Autor de cerca de 700 trabalhos científicos, Jatene deu contribuições no campo da cirurgia de revascularização do miocárdio e da cirurgia de cardiopatias congênitas. Descreveu a técnica de correção de transposição dos grandes vasos da base, conhecida hoje como Operação de Jatene. Em meados dos anos 1980 foi um dos principais artífices da realização de transplantes de coração, depois das experiências feitas pelo professor Euryclides Zerbini, no final dos anos 1960. Os transplantes tornaram-se viáveis com o surgimento de drogas imunossupressoras que conseguiram driblar o efeito da rejeição de órgãos.
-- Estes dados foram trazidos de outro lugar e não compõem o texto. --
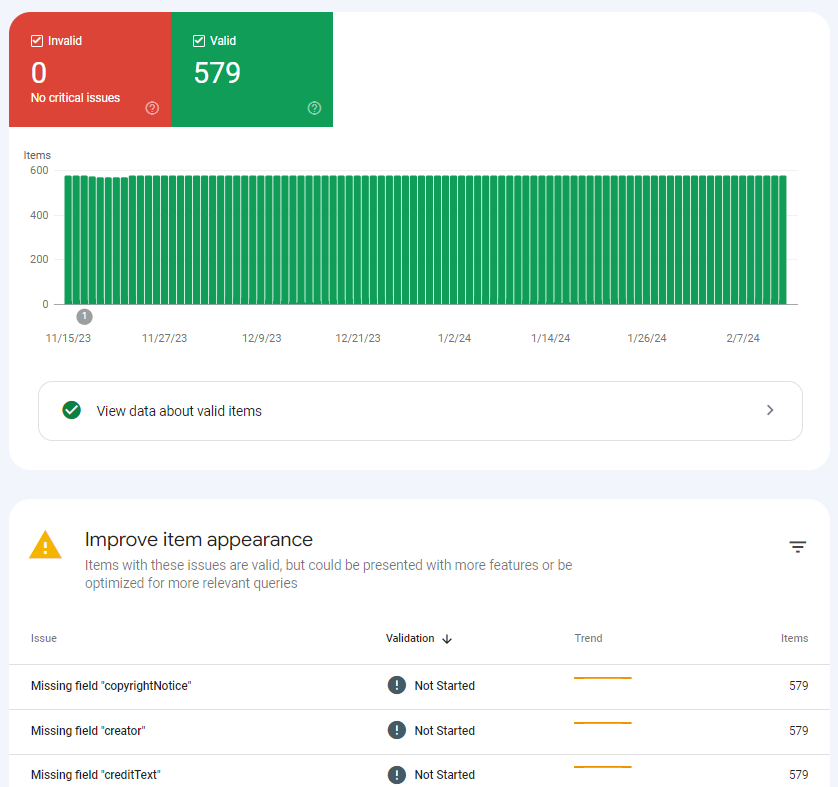838x787 pixels.
Task: Select a green bar in the items chart
Action: [400, 240]
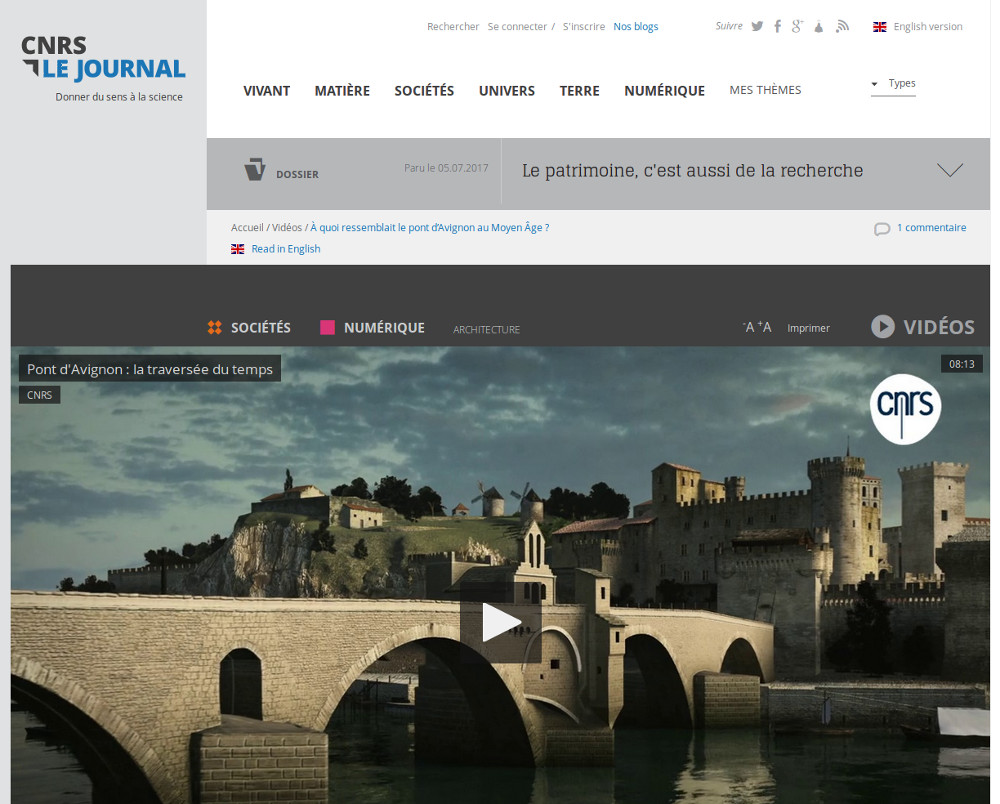Click the Read in English link

pyautogui.click(x=285, y=249)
Nunca largou o bisturi mas, na década de 1990, deu vazão a seus talentos de homem público. Foi ministro da Saúde em dois governos. Com Fernando Collor, ficou apenas oito meses no cargo. Em 1995, com Fernando Henrique Cardoso, tornou-se célebre na batalha pela criação do imposto da saúde, que se transformaria na atual CPMF. Repetia um mantra segundo o qual a saúde necessita mais do que outras áreas de recursos vinculados do orçamento. “Quando você constrói uma hidrelétrica, é preciso esperar ela ficar pronta para começar a ter receita. Mas quando você entrega um hospital público, gasta-se por ano com sua manutenção duas vezes o que foi destinado à obra. Por isso é preciso ter dinheiro vinculado”, diz Jatene. Deixou o governo 18 dias após a aprovação da CPMF,que no entanto não se vinculou apenas à saúde, tampouco multiplicou os recursos do setor como ele desejava. Jatene diz que não guarda mágoas. Frustração mesmo, ele brinca, só a de não ter voltado para o Acre para trabalhar como médico no meio da selva, como planejara nos tempos de faculdade. “Mas aí eu conheci o professor Zerbini e acabei me desviando do projeto original.”